All of this is just an attempt to get health care costs under control. You can get the same treatment in other countries for far less, which means the problem isn't the cost of care, it's the system around them. Most western countries has some form of single payer. Clearly that won't work when the right is dead set against it. So, the left wrote up this half-assed plan to try to relieve the stress. If it gets struck down, the entire act goes out the window because it loses the portion designed to fund the rest of the bill. And the next time they go around, the left will go all the way for single payer, which will shut down most of the insurance industry and put the entire medical field under regulation. It'll have to bide it's time a little, but if they find the right opportunity, it'll get through congress and that will be all she wrote. So really, the right should be careful what it wishes for.
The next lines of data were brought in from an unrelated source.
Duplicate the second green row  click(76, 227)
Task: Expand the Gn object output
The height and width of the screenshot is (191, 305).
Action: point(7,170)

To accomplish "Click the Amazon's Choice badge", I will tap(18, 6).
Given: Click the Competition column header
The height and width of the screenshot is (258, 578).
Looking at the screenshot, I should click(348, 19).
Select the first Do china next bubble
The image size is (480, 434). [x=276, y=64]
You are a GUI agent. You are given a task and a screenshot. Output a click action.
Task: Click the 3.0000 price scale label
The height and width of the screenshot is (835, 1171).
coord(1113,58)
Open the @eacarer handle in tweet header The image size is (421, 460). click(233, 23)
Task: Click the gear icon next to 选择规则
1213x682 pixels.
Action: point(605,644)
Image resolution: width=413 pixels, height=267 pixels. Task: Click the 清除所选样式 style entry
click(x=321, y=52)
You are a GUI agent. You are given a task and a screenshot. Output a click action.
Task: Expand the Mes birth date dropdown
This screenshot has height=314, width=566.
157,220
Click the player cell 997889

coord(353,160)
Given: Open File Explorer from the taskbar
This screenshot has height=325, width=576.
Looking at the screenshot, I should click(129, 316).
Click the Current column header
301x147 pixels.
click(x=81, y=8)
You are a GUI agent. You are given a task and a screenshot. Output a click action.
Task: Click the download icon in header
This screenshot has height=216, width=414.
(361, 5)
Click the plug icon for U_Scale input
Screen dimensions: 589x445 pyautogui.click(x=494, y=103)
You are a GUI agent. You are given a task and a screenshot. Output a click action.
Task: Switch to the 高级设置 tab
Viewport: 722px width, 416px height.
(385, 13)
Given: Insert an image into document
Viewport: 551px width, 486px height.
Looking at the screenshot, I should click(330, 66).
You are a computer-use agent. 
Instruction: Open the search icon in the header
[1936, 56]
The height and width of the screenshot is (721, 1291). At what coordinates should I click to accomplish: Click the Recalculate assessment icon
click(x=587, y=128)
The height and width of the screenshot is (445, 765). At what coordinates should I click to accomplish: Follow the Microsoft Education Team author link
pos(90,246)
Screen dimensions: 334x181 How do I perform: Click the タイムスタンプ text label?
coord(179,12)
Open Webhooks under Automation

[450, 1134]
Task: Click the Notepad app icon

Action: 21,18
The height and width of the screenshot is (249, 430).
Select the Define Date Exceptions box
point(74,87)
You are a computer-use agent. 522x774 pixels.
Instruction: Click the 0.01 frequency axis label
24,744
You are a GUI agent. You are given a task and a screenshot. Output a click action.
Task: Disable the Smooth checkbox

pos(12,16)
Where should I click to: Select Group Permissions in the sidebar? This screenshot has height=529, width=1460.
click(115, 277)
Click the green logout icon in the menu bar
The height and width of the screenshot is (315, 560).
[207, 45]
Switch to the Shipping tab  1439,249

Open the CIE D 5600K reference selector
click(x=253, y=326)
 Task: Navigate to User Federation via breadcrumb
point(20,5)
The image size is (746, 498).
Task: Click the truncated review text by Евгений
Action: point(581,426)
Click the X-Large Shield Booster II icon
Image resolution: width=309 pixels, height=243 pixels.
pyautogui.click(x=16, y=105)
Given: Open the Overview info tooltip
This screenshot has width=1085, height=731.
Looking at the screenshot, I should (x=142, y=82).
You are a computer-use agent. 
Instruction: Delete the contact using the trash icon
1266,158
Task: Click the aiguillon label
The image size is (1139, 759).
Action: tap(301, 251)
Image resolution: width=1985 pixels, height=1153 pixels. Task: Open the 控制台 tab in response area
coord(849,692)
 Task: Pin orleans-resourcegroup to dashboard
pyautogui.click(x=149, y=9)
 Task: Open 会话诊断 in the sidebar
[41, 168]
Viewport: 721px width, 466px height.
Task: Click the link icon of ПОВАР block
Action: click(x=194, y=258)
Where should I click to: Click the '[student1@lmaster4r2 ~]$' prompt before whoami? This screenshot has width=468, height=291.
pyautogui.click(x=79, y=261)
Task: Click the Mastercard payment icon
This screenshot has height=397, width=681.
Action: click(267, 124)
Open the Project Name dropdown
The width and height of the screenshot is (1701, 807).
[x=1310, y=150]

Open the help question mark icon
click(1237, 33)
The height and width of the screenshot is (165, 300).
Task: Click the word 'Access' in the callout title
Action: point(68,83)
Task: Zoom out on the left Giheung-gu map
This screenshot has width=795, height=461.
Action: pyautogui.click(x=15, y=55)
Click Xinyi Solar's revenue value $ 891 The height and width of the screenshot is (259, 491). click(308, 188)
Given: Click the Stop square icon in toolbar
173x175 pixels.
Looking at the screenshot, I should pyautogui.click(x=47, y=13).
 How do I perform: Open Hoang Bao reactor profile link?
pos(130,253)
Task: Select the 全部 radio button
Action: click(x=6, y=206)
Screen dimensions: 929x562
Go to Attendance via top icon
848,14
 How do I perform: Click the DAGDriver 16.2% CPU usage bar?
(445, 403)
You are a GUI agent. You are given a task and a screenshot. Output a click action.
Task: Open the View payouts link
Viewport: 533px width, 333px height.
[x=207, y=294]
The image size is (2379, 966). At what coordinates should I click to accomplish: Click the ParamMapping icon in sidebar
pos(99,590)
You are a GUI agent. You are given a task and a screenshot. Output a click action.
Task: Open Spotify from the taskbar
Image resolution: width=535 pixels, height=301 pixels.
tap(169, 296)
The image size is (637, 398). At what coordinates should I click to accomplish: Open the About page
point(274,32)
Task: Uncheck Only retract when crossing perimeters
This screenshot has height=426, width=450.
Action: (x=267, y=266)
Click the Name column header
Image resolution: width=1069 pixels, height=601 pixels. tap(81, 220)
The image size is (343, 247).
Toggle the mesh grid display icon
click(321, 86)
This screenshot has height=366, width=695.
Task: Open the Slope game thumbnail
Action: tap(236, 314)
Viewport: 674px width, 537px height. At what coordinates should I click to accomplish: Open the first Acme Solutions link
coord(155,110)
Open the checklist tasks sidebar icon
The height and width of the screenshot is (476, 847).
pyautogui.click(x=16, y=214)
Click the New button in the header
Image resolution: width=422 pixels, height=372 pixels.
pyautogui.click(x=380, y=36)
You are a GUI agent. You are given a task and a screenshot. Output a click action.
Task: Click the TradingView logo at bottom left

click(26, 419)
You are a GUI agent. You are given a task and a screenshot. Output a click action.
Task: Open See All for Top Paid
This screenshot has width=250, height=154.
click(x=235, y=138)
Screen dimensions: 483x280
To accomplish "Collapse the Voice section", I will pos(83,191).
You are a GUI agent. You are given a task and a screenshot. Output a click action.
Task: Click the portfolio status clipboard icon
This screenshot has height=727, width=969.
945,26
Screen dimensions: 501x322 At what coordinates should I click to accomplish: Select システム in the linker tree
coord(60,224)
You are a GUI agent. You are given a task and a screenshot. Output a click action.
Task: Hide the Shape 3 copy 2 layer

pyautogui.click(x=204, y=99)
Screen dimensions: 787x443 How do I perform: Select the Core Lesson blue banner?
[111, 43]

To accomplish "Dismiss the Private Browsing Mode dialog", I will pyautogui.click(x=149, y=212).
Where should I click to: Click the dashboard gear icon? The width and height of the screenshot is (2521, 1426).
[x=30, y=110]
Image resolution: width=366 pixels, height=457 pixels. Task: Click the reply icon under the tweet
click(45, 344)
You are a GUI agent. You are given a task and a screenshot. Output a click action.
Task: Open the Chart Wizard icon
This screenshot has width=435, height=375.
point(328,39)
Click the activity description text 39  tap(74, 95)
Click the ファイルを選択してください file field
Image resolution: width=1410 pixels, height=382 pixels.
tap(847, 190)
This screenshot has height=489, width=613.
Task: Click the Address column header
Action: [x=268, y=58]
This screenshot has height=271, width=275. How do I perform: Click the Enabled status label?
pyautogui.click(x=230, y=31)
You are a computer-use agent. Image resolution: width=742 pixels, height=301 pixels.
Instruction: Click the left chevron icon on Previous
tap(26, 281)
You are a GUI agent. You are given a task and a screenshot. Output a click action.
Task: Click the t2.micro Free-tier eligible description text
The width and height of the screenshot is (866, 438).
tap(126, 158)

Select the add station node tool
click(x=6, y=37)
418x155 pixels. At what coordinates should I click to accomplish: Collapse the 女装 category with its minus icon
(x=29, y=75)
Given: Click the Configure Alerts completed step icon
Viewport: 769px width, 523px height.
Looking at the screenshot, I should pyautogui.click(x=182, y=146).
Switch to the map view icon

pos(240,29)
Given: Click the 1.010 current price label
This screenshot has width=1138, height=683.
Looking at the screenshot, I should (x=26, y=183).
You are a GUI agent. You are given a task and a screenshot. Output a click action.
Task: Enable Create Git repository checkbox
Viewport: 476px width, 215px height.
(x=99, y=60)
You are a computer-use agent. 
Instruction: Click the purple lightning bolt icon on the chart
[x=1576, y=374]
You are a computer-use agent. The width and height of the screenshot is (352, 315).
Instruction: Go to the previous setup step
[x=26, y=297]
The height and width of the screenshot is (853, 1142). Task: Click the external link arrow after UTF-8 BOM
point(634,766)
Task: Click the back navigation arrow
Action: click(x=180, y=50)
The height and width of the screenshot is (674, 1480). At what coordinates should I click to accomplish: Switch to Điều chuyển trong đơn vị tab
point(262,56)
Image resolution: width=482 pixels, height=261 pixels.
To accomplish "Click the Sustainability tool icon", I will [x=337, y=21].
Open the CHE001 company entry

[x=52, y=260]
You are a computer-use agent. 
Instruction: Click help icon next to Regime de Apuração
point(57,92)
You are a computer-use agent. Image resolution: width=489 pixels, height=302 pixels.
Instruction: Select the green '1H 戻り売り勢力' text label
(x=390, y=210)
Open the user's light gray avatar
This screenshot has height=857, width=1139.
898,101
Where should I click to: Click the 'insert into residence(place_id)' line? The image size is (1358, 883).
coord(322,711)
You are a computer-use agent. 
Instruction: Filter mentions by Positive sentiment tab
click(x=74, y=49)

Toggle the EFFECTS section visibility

Oh, and just because it's a pet peeve of mine, please remember the following:
“By definition, 'alternative medicine' has either not been proved to work, or been proved not to work. You know what they call 'alternative medicine' that’s been proved to work? Medicine.”
04/03/12 @ 06:36
Comment from: odessa [Member] Email
I may be splitting hairs here, but it is legal for a doctor to refuse to treat a patient. They do it all the time. They refuse to take new patients, refuse the indigent or they "fire" patients they feel are "non-compliant". They may be required to provide life saving care, however.

Unfortunately we are caught in proverbial Catch 22. The current system sucks for most. Many of the provisions of the current proposal suck, too. The systems that government currently oversee are fraught with waste and inefficiency and don't give me a warm fuzzy over the prospect of anything resembling universal health care. I fear we are all screwed.
04/03/12 @ 17:58
Comment from: u235 [Member] Email
I'm past fear. I'm into acceptance. We *are* all screwed. Unless we're filthy fucking rich... and see what that got Michael Jackson anyway.